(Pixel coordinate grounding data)
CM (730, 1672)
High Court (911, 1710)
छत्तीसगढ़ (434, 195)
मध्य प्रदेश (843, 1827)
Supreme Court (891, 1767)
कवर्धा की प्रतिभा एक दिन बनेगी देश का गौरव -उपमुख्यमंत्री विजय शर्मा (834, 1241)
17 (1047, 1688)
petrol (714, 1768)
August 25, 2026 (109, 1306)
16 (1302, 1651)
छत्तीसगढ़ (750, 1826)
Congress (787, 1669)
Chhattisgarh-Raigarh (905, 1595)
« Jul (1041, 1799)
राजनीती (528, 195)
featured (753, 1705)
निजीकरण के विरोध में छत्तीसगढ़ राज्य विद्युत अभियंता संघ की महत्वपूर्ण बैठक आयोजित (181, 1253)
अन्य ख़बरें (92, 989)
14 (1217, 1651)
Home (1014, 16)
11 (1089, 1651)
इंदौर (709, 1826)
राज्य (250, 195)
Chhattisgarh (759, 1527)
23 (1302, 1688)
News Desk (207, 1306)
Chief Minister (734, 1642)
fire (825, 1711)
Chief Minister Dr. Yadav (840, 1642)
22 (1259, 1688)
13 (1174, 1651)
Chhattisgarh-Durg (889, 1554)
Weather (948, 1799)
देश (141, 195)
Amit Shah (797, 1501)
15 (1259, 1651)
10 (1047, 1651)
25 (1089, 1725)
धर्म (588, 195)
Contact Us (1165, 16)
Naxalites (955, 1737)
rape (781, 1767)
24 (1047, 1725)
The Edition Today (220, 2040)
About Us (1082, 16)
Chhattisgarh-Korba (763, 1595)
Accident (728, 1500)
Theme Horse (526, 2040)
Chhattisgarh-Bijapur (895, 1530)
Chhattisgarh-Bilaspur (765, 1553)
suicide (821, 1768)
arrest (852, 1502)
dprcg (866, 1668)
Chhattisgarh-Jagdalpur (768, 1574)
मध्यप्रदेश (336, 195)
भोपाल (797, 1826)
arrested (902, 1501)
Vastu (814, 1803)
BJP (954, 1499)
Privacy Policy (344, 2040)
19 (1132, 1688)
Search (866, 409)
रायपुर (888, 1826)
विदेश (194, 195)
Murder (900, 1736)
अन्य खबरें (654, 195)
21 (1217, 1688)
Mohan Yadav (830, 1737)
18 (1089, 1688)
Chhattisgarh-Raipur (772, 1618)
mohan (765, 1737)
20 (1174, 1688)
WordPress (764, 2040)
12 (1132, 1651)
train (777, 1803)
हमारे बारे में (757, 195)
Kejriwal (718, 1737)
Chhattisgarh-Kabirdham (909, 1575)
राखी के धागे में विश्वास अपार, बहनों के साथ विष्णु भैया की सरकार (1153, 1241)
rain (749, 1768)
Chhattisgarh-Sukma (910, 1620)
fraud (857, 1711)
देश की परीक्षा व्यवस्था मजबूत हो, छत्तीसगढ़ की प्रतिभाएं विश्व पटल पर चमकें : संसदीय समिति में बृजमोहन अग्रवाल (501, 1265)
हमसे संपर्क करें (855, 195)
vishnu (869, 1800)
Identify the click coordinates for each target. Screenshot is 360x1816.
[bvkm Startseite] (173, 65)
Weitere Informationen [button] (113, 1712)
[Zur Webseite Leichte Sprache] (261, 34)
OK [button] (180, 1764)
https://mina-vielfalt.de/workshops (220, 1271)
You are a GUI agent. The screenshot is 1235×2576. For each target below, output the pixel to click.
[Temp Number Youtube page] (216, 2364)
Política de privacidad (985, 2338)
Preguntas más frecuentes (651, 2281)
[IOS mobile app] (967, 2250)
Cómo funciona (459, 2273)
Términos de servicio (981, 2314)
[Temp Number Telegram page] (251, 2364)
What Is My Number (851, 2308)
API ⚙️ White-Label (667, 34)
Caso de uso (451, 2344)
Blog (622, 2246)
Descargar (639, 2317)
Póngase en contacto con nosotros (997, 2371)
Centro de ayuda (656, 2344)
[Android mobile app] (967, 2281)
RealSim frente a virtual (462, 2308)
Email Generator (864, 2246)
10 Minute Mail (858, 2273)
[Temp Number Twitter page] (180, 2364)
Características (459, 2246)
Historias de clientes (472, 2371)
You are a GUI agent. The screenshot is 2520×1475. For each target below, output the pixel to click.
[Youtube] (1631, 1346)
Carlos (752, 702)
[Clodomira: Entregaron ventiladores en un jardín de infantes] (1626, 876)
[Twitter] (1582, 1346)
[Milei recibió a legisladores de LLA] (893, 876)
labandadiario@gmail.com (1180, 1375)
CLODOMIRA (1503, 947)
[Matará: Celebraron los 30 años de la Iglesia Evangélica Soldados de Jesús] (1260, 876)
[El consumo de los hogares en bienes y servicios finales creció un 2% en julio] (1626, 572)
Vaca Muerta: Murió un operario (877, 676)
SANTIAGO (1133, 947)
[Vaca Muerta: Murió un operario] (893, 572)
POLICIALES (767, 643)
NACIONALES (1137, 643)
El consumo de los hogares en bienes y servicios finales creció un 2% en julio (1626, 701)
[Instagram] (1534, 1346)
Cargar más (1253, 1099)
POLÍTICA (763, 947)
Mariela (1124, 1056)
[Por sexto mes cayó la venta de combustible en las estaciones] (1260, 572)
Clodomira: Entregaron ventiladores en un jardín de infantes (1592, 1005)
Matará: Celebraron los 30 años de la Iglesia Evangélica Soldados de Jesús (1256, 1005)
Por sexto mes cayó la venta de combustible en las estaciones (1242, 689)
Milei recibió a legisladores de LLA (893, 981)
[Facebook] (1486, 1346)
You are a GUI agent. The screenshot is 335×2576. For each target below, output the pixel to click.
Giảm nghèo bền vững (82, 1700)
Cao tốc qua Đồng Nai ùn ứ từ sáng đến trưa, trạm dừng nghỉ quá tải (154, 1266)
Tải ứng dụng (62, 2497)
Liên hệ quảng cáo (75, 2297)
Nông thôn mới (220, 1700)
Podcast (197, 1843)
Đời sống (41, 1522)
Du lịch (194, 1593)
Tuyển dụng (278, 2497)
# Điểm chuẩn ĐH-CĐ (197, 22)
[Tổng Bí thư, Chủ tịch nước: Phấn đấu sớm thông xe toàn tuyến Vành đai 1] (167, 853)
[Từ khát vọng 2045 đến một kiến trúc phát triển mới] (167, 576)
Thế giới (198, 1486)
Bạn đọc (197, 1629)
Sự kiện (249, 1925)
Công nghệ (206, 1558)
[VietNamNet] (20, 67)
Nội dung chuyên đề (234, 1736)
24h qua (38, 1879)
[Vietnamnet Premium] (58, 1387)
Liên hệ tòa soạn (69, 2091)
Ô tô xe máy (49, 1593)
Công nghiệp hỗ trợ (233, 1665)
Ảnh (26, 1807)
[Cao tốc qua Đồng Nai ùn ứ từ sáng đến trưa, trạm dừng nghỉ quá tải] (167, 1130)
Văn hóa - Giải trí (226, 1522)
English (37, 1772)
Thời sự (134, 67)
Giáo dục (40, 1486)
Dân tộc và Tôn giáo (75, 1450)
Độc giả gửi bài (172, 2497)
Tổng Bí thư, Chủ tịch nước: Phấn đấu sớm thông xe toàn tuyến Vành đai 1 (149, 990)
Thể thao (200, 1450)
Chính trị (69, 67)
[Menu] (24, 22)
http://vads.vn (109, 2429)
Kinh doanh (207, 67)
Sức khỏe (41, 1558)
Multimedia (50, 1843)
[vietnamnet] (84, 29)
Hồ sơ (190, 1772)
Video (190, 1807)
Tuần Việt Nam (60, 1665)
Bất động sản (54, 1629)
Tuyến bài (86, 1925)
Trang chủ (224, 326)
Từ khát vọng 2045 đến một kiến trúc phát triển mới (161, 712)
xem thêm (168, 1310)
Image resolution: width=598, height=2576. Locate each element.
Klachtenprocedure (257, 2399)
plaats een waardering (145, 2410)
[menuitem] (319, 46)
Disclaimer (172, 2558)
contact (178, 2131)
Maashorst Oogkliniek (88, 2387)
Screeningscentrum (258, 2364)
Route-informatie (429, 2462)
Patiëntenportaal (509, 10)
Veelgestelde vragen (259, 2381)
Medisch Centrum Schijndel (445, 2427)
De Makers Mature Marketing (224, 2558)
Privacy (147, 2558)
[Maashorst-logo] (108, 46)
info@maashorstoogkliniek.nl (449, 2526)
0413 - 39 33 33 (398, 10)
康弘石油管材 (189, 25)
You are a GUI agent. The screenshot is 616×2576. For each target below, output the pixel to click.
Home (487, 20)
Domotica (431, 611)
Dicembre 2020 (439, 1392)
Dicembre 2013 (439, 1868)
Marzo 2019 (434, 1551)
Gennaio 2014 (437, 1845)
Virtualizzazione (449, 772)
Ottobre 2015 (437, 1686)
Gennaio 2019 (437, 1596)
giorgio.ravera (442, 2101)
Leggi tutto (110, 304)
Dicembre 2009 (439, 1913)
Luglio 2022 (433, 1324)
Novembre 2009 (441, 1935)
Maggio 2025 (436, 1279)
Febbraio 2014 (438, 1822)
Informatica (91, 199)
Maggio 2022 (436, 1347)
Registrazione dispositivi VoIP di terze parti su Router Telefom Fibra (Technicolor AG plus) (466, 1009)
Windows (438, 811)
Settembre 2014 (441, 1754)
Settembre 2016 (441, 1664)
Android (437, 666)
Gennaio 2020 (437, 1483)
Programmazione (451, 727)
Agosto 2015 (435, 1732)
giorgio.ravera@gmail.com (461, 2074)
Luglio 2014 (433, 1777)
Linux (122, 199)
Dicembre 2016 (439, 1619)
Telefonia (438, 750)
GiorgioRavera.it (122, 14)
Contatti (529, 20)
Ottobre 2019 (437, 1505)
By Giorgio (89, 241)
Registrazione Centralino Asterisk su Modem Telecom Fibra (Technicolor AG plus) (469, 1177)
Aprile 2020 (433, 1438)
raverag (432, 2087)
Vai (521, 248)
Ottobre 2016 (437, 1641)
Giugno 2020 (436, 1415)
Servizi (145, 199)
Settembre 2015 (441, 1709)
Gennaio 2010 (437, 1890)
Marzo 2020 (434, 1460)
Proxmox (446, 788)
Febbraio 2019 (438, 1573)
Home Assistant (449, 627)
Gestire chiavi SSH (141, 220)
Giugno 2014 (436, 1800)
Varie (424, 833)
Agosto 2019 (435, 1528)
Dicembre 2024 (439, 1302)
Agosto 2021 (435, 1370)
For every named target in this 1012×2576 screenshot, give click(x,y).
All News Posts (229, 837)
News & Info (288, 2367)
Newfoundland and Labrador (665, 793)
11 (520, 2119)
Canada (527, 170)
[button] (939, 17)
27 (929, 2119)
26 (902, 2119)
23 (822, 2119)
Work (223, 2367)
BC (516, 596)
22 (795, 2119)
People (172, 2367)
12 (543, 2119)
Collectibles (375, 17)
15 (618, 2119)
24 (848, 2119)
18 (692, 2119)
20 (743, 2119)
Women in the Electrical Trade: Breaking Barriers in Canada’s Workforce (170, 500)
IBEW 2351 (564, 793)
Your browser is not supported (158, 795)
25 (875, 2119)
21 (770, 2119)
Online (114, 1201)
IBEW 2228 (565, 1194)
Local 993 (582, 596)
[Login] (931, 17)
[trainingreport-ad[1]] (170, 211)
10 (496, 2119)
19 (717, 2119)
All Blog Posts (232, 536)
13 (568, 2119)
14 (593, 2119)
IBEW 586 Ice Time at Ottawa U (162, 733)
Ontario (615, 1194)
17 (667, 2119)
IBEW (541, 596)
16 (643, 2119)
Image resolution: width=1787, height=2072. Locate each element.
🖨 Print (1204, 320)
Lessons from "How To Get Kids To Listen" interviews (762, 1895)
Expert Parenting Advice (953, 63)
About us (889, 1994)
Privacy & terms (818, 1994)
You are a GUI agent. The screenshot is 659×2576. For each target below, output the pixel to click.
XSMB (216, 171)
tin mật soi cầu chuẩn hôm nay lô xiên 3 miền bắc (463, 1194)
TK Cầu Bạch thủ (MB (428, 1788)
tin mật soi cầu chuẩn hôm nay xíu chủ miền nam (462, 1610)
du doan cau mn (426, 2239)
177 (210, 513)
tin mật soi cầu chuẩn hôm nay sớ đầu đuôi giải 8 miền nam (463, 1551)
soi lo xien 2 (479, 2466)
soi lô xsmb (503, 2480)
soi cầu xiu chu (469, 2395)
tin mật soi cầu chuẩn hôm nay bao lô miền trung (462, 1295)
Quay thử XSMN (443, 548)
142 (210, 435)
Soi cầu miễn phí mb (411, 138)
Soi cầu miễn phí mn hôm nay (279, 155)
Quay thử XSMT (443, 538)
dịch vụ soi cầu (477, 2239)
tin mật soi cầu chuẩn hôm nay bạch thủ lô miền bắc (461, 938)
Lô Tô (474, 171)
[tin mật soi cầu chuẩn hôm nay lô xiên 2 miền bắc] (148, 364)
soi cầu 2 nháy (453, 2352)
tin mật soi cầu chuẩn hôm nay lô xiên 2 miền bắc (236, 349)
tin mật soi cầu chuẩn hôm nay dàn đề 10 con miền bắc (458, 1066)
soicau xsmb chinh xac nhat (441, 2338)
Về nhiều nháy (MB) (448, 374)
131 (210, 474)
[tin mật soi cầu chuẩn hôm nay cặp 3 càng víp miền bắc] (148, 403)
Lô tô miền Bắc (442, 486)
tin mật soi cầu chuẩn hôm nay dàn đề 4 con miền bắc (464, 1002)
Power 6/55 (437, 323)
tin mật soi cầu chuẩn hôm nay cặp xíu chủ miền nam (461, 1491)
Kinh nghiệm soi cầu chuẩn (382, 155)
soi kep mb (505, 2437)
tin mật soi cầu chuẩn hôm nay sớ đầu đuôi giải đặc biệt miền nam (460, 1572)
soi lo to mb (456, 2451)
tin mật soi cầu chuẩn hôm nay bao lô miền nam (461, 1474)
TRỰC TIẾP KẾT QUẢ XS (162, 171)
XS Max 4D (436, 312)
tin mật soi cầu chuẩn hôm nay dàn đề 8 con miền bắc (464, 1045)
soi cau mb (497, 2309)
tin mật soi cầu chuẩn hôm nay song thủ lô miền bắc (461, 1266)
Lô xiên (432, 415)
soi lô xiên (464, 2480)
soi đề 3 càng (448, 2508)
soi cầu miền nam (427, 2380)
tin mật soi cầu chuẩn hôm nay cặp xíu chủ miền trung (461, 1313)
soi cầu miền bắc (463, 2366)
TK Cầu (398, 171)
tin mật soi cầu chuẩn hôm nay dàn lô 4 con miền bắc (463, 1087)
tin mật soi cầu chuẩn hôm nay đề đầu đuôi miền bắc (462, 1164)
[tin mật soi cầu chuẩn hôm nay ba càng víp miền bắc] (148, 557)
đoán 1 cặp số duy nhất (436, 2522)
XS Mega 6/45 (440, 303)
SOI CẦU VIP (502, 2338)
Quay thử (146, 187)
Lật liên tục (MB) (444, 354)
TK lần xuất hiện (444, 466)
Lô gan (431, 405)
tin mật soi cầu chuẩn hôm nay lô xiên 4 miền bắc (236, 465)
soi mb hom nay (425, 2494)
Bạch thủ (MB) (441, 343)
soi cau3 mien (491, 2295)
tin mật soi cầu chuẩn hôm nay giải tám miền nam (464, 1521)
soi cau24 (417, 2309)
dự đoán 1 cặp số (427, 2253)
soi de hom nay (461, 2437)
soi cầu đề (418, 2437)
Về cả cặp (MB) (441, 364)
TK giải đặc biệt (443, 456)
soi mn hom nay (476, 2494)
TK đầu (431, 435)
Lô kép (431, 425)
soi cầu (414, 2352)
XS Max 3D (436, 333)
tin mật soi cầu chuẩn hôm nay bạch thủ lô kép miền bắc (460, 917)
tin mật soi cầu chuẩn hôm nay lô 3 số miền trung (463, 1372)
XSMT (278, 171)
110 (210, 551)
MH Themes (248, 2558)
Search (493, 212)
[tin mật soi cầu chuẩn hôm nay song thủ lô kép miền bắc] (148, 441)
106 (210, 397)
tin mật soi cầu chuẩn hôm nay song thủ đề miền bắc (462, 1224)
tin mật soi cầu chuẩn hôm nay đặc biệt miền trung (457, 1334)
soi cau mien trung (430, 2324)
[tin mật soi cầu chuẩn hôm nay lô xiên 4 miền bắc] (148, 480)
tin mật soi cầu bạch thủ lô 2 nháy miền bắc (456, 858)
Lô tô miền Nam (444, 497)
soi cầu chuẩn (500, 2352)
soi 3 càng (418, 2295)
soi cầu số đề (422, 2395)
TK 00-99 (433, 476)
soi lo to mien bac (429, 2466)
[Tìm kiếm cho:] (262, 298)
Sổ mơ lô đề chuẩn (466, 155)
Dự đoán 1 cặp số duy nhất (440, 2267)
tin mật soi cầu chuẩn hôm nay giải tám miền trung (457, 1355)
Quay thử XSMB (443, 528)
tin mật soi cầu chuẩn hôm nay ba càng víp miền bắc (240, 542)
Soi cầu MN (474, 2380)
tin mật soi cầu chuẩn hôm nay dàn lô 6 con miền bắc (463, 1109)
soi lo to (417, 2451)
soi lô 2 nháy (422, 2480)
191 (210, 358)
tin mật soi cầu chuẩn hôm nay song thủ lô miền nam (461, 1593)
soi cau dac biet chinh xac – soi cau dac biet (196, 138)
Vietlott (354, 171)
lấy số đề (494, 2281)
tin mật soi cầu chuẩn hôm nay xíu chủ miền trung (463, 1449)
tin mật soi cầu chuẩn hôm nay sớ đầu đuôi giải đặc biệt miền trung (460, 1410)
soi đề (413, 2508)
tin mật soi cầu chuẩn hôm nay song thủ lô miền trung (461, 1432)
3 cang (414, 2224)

▶ [Prompt] Among the entries above, the line containing "Maashorst Oogkliniek (88, 2387)", the line containing "康弘石油管材 (189, 25)", and all lines between them are to be restated word for word; nothing else belongs in the reply.

▶ [Reply]
Maashorst Oogkliniek (88, 2387)
Screeningscentrum (258, 2364)
Route-informatie (429, 2462)
Patiëntenportaal (509, 10)
Veelgestelde vragen (259, 2381)
Medisch Centrum Schijndel (445, 2427)
De Makers Mature Marketing (224, 2558)
Privacy (147, 2558)
[Maashorst-logo] (108, 46)
info@maashorstoogkliniek.nl (449, 2526)
0413 - 39 33 33 (398, 10)
康弘石油管材 (189, 25)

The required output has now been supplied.